By Catherine Ngai and Alex Longley on 4/3/2020

NEW YORK (Bloomberg) --Oil extended its biggest-ever surge in New York, though the advance was tempered by skepticism over whether a producer meeting Monday would deliver output cuts large enough to avert a glut.

The OPEC+ coalition including Saudi Arabia will hold a meeting of its members by video conference on Monday, with the gathering open to even producers outside the group. While it’s unclear who will attend, market watchers are predicting that stockpiles are likely to swell even with a cut of 10 million barrels a day in global supplies.

Investors will be closing watching the guest list of the meeting -- especially names outside the Organization of Petroleum Exporting Countries and its allies -- after Saudi Arabia made clear it will only cut production if others, including the U.S., shoulder some of the burden.

U.S. West Texas Intermediate futures rose as much as 13% Friday, before paring gains to about 5%. They had soared a record 24% in the previous session. Still, prices are less than half the levels at the start of the year, with the coronavirus crisis crushing demand.

 “I think Russia, Saudi Arabia and OPEC are coming to the conclusion that if they don’t agree to something, it will be forced on them by the market,” said Brian Kessens, a portfolio manager at Tortoise Capital Advisors. “Any cuts will extend the run way to June instead of May, which is helpful as countries try to work through the coronavirus lockdown. But it only softens the blow.”

One delegate from the producer group said a global cut of 10 million barrels a day is a realistic goal. Russian President Vladimir Putin told the country’s top oil executives that producing countries should join together to slash output to reverse the collapse in prices, adding that worldwide curbs of a little above or below 10 million barrels a day are possible.


  • West Texas Intermediate for May delivery rose $1.27 to $26.59 a barrel as of 11:52 a.m. in New York, on track for its best week since January 2009
  • Global benchmark Brent crude for June delivery rose $2.74, or 9.15%, to $32.68 a barrel
  • Brent’s premium to WTI rose by $1.25 to $3.14 for the same month

Getting countries from all over the world to agree would be a tough ask. Even if that’s successful, an output reduction of the size that’s being discussed will be just a fraction of the 35 million barrels of daily demand destruction some traders now see.

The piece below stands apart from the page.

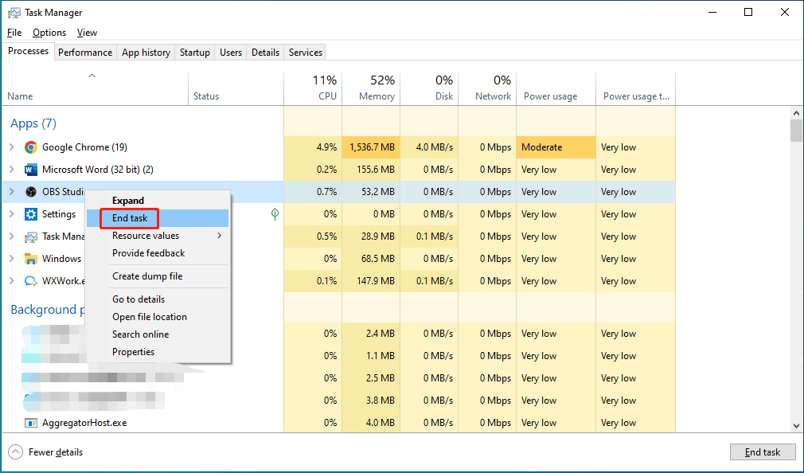Click the Google Chrome process icon

(30, 147)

Citigroup Inc. and Goldman Sachs Group Inc. have argued any supply-reduction deal would anyway be too little, too late as consumption craters due to efforts to stem the spread of the coronavirus.

“A near-term return to production cuts still seems unlikely, and we are skeptical that such a large coalition could be put together,” Morgan Stanley analysts wrote in a note. Some of the necessary production shut-ins are likely to occur in the U.S. due purely to market forces.

The announcement of a potential supply cut first came from U.S. President Donald Trump, who tweeted on Thursday that he had spoken to Saudi Crown Prince Mohammed bin Salman, who had in turn spoken with Russia’s Putin.

However, the U.S. leader’s goal is purely aspirational and will ultimately hinge on whether Riyadh and Moscow can reach a deal, a person familiar with the situation said.

Apart from benchmark futures, hopes for the curbs have boosted every corner of the market over the last 24 hours, from timespreads used to gauge market health, to key North Sea swaps. Those gains are now easing as traders worry that the undertaking may be too fraught with hurdles.

The physical oil market of actual barrels of crude continued to remain under pressure, giving producers more urgency to act. Belarus said Russian companies are offering Urals oil for $4 a barrel.